Get credentials for a specific database cluster.
AI agents call get_database_cluster_credentials to retrieve information from Mcp Everest without modifying anything — typically the context-gathering step in research, monitoring, and reporting workflows, before the agent takes action elsewhere.
Although this is technically a Read operation (retrieves data without side effects), the sensitivity of database credentials elevates severity to 'high'. Credentials are highly sensitive secrets; if leaked to an untrusted AI agent or logged inadvertently, they could enable unauthorized database access, lateral movement, or data exfiltration.
From the tool's definition Tool name is 'get_database_cluster_credentials' and description states it 'Get credentials for a specific database cluster' — a retrieval operation with no modification.
Attacks that exploit this kind of access
Get credentials for a specific database cluster.
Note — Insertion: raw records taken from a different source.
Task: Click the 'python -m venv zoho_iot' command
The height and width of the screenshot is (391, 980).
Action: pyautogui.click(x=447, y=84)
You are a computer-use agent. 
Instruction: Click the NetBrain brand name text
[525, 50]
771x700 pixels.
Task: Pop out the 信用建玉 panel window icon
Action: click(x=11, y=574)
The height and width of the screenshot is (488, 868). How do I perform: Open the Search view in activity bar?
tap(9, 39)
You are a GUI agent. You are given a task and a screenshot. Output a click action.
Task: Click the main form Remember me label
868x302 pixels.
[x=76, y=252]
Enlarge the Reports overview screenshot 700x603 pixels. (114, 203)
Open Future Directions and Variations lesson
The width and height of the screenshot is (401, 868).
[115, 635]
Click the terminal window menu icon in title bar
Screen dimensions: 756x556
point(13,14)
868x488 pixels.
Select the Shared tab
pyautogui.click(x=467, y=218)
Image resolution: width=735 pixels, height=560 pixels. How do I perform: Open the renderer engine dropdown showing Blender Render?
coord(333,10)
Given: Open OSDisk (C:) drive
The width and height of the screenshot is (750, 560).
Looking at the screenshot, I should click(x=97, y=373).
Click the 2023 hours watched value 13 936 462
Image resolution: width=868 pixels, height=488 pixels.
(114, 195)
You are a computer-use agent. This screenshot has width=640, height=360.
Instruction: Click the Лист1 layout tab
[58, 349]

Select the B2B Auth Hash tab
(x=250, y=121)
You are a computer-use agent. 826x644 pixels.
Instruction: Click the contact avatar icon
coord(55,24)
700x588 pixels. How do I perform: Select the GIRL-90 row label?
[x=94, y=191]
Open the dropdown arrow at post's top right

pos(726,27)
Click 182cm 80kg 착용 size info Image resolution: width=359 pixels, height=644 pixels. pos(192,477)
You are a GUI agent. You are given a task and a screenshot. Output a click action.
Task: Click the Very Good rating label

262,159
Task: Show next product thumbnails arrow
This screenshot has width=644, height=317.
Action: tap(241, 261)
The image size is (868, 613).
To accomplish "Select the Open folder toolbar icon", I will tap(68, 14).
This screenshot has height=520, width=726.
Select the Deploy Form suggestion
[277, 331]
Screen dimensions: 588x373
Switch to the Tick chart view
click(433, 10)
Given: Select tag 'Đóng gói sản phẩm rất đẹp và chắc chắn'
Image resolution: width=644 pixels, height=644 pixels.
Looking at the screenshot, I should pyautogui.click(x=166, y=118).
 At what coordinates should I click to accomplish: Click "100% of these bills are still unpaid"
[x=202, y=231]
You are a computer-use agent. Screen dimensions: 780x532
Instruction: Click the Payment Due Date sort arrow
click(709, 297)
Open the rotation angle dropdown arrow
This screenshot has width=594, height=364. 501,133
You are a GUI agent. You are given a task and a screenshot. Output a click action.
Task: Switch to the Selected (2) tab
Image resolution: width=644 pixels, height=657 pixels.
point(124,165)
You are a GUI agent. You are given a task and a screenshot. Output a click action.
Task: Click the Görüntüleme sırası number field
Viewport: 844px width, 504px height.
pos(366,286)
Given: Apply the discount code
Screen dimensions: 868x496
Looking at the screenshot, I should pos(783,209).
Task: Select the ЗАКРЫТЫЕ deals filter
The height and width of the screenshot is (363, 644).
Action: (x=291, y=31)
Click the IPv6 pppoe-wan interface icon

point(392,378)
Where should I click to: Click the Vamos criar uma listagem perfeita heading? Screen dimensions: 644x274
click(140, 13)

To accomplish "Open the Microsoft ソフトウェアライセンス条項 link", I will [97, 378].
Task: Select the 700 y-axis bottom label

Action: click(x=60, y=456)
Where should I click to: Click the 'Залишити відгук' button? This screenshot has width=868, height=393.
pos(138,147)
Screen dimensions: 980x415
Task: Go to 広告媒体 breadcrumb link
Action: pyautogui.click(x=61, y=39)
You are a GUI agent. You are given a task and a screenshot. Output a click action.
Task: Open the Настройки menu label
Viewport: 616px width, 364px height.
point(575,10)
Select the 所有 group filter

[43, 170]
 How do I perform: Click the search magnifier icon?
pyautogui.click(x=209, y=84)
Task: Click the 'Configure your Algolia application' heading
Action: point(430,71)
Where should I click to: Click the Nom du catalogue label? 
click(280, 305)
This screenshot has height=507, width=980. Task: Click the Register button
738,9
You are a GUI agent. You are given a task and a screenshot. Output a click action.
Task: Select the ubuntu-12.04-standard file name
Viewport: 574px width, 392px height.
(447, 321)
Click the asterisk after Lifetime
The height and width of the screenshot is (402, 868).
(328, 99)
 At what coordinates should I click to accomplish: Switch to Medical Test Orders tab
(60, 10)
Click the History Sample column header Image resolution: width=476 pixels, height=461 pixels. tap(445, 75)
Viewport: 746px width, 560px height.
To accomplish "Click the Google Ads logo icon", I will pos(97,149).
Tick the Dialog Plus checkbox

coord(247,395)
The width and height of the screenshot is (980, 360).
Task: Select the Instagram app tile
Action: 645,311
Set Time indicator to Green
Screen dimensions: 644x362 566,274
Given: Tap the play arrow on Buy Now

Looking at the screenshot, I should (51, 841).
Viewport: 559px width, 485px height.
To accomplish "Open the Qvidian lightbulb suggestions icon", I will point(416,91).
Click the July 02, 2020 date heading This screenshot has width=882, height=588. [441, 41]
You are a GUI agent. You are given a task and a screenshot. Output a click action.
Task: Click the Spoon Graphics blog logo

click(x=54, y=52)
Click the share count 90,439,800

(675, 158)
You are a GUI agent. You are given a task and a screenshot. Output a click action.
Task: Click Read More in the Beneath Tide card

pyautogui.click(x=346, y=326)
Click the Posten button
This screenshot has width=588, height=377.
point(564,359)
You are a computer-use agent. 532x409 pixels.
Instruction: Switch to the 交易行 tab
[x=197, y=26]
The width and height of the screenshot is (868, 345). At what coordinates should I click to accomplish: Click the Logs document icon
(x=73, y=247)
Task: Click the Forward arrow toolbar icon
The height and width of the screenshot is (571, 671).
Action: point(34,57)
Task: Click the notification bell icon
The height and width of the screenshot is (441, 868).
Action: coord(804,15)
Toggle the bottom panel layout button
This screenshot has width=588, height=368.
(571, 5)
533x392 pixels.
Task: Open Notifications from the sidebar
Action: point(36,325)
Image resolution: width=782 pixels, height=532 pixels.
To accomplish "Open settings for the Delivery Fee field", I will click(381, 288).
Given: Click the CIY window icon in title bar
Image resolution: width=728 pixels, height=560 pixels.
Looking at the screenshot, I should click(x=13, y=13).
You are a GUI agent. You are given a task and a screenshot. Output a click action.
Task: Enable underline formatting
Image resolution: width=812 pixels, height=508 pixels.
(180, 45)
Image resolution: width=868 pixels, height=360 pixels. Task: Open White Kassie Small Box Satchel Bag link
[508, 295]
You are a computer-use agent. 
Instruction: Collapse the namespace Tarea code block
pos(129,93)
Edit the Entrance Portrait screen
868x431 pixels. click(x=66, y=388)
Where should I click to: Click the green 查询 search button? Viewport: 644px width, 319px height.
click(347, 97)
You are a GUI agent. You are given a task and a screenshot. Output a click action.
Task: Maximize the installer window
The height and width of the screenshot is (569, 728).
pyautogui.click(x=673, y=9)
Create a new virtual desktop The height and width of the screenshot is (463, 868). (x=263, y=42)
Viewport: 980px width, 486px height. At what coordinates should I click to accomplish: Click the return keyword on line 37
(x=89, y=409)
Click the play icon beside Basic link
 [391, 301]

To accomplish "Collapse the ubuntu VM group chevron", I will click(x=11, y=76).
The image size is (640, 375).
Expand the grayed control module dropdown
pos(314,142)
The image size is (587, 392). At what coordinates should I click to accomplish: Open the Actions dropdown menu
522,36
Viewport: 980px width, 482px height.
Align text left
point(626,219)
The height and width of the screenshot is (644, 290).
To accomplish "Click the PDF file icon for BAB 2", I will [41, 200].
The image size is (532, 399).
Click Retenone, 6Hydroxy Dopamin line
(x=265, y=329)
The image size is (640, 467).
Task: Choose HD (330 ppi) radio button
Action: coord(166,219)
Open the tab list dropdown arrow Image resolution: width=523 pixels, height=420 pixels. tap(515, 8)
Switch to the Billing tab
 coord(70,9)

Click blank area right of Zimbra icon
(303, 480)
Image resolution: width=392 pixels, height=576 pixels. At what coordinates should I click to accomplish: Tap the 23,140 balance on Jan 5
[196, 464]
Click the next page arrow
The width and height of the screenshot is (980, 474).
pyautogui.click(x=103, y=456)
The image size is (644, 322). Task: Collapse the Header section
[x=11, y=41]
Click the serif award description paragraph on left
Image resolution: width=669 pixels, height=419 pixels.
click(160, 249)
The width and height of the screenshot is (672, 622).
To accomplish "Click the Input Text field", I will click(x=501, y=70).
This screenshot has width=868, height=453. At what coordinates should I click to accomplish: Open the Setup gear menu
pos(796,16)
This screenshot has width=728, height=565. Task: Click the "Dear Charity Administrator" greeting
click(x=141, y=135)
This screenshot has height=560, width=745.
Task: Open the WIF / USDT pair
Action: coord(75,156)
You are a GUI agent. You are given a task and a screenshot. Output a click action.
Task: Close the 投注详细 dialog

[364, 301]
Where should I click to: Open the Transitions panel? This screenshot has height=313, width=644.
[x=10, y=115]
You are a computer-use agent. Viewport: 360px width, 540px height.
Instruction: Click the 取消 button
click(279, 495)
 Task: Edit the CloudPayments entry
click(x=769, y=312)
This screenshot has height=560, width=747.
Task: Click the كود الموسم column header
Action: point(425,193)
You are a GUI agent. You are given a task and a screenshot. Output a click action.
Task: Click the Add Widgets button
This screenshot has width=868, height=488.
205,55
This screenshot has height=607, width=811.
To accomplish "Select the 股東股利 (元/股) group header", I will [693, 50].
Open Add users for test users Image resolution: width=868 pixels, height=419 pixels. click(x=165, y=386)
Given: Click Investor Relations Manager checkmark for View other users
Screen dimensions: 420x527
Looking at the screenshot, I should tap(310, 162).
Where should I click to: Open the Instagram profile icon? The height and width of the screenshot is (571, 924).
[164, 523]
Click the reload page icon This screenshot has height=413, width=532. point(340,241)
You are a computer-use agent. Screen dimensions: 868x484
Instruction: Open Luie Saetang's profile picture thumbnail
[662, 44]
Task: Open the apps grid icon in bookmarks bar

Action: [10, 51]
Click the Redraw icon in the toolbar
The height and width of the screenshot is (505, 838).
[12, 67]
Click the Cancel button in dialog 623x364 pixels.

It is categorised as a Read tool in the Mcp Everest MCP Server, which means it retrieves data without modifying state.
Register the Mcp Everest MCP server in PolicyLayer and add a rule for get_database_cluster_credentials: allow, deny, rate-limit, or require approval. Point your MCP client at the PolicyLayer proxy URL and the rule is enforced on every call, before it reaches Mcp Everest. Nothing to install.
get_database_cluster_credentials is a Read tool with low risk. Read-only tools are generally safe to allow by default.
Yes. Add a rate_limit block to the get_database_cluster_credentials rule in your PolicyLayer policy. For example, setting max: 10 and window: 60 limits the tool to 10 calls per minute. Rate limits are tracked per agent session and reset automatically.
Set action: deny in the PolicyLayer policy for get_database_cluster_credentials. The AI agent will receive a policy violation error and cannot call the tool. You can also include a reason field to explain why the tool is blocked.
get_database_cluster_credentials is provided by the Mcp Everest MCP server (spron-in/mcp-everest). PolicyLayer sits as a proxy in front of this server to enforce policies before tool calls reach the server.
Every MCP server has a record like this.
Type a name, get the same breakdown: verified identity, auth posture, risk grade, capabilities, recommended policy.